Generate an anchor image that establishes the visual style, then produce matching scene images with Kontext Max (or flux-general as fallback). For each scene transition, submit a Kling start/end interpolation job that morphs Scene N into Scene N+1 with a short motion prompt. Normalize clip dimensions with ffmpeg, concatenate clips, and add text overlays after assembly.

When to use it

Creating vertical reels (9:16) with consistent character or art style
Converting a storyboard into smooth animated transitions without frame-by-frame animation
Producing short multi-shot promotional or narrative videos from AI images
Rapidly iterating on social video concepts with low cost per reel

Best practices

Always generate an explicit anchor image in the target aspect ratio (e.g., 768x1344 for 9:16).
Use Kontext Max with the anchor image for style/character consistency; fall back to flux-general with reference_strength 0.7 if Kontext times out.
For Kling transitions, prompt the CHANGE between frames (1–2 actions per 5s clip) rather than re-describing both frames.
Normalize every Kling output to 1080x1920 via ffmpeg before concatenation to avoid mismatched resolutions.
Do not bake text into images or Kling prompts; add overlays after assembly using ffmpeg or an editor.

Example use cases

A 5-scene children’s story reel with consistent watercolor characters and smooth scene morphs.
A product demo reel that shifts from product close-ups to lifestyle scenes with fluid transitions.
A marketing short that stitches multiple mood shots into a single vertical video for Instagram/TikTok.
Batch-generate multiple short variations of the same storyboard for A/B testing ad creatives.

FAQ

What aspect ratio and pixel size should I use for Reels?

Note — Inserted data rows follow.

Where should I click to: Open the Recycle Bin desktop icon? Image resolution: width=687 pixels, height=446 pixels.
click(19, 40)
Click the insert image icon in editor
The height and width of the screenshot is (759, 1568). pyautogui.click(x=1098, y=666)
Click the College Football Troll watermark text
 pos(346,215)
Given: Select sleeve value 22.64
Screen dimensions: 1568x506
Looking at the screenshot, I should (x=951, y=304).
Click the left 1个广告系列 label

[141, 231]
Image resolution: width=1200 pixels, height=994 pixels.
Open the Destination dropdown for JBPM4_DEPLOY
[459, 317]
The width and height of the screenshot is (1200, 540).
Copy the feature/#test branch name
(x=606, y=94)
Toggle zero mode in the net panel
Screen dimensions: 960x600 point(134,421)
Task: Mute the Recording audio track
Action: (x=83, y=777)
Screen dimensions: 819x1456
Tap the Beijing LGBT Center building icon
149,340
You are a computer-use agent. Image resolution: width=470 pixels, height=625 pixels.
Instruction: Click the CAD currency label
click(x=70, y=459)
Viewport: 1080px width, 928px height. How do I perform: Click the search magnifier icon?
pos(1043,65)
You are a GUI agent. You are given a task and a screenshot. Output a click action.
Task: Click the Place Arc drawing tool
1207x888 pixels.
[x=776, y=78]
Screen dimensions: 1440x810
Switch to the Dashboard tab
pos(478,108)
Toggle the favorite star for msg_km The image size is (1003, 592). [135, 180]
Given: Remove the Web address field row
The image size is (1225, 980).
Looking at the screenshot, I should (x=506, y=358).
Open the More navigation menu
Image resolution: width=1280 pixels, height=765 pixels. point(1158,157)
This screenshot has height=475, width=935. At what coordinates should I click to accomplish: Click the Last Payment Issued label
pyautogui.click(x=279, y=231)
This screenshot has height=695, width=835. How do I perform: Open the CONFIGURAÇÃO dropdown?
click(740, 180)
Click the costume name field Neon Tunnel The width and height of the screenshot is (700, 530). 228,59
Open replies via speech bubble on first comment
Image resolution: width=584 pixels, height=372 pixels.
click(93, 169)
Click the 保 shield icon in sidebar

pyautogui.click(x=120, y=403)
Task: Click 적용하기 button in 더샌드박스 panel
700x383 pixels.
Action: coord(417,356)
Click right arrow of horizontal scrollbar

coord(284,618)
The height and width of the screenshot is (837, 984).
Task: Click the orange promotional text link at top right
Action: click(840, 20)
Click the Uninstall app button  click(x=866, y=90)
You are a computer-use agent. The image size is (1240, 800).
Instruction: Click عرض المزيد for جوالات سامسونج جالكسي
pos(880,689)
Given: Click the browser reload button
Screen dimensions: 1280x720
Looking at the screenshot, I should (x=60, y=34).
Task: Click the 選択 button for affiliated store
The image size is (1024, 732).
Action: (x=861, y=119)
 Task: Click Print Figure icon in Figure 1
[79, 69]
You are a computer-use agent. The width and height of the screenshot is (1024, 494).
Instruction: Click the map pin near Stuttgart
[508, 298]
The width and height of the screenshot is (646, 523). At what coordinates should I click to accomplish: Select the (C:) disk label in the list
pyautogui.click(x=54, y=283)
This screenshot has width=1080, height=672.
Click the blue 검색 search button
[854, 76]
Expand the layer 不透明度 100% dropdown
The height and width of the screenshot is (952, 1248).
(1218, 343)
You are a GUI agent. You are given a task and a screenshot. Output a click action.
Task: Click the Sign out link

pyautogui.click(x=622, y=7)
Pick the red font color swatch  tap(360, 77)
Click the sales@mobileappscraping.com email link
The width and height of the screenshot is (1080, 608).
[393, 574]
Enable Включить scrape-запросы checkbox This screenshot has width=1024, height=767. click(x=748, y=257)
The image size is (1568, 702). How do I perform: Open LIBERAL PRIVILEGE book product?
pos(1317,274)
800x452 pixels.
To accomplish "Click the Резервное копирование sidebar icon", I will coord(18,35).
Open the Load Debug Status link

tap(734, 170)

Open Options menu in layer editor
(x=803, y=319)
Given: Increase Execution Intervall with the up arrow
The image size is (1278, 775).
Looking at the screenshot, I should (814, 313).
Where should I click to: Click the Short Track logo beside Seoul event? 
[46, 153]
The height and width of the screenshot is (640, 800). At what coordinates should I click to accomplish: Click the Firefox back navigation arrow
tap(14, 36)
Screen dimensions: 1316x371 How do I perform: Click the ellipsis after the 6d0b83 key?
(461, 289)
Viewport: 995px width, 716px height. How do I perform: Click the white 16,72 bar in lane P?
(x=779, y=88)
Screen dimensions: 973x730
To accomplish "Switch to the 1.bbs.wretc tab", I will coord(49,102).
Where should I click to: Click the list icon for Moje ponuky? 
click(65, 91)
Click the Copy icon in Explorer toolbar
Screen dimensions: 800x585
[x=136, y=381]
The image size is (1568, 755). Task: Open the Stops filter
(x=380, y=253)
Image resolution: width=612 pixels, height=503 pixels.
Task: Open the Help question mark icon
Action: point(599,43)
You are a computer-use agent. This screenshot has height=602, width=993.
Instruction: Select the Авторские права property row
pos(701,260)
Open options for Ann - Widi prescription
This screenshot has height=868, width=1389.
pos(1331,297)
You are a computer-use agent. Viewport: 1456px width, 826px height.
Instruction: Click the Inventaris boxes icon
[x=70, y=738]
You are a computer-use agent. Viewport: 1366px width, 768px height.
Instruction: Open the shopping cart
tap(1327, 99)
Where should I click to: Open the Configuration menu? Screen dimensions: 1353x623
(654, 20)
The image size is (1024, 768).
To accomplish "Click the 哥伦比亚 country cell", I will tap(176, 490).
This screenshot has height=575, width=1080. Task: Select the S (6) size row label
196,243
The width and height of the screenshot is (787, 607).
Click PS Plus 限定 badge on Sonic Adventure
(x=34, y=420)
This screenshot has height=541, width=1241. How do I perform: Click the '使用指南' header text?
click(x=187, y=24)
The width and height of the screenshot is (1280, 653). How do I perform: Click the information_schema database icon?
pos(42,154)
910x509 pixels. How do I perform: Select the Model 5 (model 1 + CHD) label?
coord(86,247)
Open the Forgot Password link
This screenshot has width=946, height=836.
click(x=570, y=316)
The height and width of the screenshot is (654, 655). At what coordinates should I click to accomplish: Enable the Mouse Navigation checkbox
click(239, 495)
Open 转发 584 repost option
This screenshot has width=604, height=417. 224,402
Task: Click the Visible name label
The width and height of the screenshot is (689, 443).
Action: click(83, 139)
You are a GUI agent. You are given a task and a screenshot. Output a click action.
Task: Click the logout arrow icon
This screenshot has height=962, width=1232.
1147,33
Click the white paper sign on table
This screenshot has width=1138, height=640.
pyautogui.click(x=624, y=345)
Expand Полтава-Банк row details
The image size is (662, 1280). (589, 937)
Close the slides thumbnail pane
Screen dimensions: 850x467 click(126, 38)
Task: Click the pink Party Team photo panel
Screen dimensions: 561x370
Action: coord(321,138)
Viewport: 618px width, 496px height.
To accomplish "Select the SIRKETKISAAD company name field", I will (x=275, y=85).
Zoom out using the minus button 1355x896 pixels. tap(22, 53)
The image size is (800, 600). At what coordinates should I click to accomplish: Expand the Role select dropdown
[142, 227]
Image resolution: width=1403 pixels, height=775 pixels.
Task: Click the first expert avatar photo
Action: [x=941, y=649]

Use 9:16 with explicit pixel dimensions like 768x1344 for generation and normalize final clips to 1080x1920 before concatenation.

What if Kontext Max times out or fails to match style?

Fall back to flux-general with reference_image_url and reference_strength 0.7 to retain style cues while being more flexible.

Why add text overlays after assembly?

Text baked into images or Kling prompts distorts in interpolation. Apply text post-assembly with ffmpeg, Remotion, or an editor for crisp results.